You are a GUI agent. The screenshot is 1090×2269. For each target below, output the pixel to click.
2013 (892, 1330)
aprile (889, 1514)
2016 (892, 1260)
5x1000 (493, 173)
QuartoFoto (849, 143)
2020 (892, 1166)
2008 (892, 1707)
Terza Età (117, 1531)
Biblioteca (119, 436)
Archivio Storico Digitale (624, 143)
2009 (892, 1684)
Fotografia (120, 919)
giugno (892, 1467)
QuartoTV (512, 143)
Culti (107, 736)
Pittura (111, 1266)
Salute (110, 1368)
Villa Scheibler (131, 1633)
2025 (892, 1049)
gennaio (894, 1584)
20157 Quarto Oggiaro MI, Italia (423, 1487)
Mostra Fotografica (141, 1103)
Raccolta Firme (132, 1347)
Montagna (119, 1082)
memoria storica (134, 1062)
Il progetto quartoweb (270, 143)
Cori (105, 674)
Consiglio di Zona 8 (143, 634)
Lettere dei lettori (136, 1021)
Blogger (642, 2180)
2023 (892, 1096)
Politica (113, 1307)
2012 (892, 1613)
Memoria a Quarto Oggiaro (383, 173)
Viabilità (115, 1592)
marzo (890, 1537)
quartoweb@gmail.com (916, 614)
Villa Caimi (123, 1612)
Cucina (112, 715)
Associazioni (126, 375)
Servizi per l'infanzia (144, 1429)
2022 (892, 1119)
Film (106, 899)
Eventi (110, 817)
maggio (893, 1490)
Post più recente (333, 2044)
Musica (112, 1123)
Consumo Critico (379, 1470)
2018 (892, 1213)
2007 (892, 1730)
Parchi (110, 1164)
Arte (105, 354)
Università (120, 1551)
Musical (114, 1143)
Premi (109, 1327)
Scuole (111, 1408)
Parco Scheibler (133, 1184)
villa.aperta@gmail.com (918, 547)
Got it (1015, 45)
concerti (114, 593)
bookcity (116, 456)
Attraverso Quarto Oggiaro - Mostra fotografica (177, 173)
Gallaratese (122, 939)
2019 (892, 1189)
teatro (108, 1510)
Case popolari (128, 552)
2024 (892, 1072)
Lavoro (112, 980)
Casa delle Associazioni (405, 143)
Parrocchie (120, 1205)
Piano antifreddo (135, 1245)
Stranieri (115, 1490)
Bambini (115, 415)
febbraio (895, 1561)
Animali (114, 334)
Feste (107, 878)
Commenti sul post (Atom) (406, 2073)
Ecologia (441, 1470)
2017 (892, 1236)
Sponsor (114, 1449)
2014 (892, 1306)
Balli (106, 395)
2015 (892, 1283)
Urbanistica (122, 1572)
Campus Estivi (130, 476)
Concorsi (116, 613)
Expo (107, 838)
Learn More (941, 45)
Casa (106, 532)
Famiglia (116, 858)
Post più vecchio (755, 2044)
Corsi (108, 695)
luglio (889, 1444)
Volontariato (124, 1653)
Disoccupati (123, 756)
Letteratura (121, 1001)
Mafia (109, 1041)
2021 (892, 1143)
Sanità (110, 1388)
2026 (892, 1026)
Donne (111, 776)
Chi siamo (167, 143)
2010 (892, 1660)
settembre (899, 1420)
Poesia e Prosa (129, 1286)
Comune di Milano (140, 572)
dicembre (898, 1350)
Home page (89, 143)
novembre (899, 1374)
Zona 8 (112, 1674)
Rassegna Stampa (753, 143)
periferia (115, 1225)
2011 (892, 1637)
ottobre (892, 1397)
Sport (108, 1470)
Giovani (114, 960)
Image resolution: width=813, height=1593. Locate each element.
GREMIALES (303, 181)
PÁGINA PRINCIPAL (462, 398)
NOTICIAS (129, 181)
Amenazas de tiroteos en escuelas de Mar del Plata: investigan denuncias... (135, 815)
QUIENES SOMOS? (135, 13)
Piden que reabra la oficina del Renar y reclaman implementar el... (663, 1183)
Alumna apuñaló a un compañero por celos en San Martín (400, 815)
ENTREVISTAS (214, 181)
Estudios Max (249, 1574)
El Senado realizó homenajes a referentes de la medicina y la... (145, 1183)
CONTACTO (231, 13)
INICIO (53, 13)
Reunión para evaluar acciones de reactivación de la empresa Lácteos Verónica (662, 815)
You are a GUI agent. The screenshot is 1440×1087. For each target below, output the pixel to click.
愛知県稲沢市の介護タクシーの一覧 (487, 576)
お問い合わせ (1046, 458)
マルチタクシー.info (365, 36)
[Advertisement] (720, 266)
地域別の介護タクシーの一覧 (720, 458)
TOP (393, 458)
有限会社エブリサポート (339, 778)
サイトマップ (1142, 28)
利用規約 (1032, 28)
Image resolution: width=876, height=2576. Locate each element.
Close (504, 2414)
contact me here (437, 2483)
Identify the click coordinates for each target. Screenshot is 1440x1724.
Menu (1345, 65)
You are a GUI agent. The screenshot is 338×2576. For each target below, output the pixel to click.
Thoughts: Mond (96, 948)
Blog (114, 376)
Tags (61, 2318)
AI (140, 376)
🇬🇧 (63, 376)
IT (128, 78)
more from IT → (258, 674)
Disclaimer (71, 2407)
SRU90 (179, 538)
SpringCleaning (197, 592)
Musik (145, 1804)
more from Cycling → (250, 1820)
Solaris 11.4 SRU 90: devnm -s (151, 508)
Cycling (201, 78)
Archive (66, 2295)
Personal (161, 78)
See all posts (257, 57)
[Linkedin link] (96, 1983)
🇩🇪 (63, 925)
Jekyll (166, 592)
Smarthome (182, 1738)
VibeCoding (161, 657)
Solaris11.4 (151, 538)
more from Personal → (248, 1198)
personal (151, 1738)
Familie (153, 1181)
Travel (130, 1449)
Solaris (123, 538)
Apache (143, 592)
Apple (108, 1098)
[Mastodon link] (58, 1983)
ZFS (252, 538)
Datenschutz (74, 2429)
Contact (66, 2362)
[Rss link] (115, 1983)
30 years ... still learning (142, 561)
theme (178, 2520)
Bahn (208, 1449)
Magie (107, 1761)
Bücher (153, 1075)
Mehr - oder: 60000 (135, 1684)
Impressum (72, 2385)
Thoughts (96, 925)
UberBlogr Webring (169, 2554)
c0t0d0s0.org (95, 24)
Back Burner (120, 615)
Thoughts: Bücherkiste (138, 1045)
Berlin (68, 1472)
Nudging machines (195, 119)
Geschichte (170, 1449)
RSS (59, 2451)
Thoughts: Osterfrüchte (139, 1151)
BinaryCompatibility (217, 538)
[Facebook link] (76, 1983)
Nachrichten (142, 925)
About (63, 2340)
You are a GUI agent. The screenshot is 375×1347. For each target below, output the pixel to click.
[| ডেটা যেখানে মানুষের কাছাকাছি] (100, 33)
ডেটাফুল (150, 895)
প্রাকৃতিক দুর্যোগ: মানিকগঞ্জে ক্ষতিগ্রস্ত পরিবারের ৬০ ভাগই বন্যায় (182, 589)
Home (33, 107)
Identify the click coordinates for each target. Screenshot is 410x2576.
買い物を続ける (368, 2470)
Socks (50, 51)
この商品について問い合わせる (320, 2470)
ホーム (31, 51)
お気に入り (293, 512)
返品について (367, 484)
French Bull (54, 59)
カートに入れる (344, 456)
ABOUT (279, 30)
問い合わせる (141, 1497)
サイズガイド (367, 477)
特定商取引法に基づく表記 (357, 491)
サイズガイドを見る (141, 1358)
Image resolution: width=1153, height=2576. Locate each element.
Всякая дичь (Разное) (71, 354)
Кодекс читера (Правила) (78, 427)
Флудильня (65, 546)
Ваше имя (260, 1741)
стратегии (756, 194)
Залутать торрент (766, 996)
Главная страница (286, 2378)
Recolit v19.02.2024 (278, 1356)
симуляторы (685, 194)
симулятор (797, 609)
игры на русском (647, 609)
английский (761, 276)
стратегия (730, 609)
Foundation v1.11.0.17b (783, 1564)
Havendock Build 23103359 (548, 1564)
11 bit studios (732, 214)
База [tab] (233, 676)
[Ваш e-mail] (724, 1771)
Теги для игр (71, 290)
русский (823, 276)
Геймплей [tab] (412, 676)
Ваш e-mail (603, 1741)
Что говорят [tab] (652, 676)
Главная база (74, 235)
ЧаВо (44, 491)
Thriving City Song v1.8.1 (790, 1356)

▸ **Problem requirements**: Starting with the line containing "QuartoTV (512, 143)" and ending after the line containing "Memoria a Quarto Oggiaro (383, 173)", reproduce those entries with "Salute" changed to "Sanità" and nothing else altered.

▸ **Problem solution**:
QuartoTV (512, 143)
Culti (107, 736)
Pittura (111, 1266)
Sanità (110, 1368)
Villa Scheibler (131, 1633)
2025 (892, 1049)
gennaio (894, 1584)
20157 Quarto Oggiaro MI, Italia (423, 1487)
Mostra Fotografica (141, 1103)
Raccolta Firme (132, 1347)
Montagna (119, 1082)
memoria storica (134, 1062)
Il progetto quartoweb (270, 143)
Cori (105, 674)
Consiglio di Zona 8 (143, 634)
Lettere dei lettori (136, 1021)
Blogger (642, 2180)
2023 (892, 1096)
Politica (113, 1307)
2012 (892, 1613)
Memoria a Quarto Oggiaro (383, 173)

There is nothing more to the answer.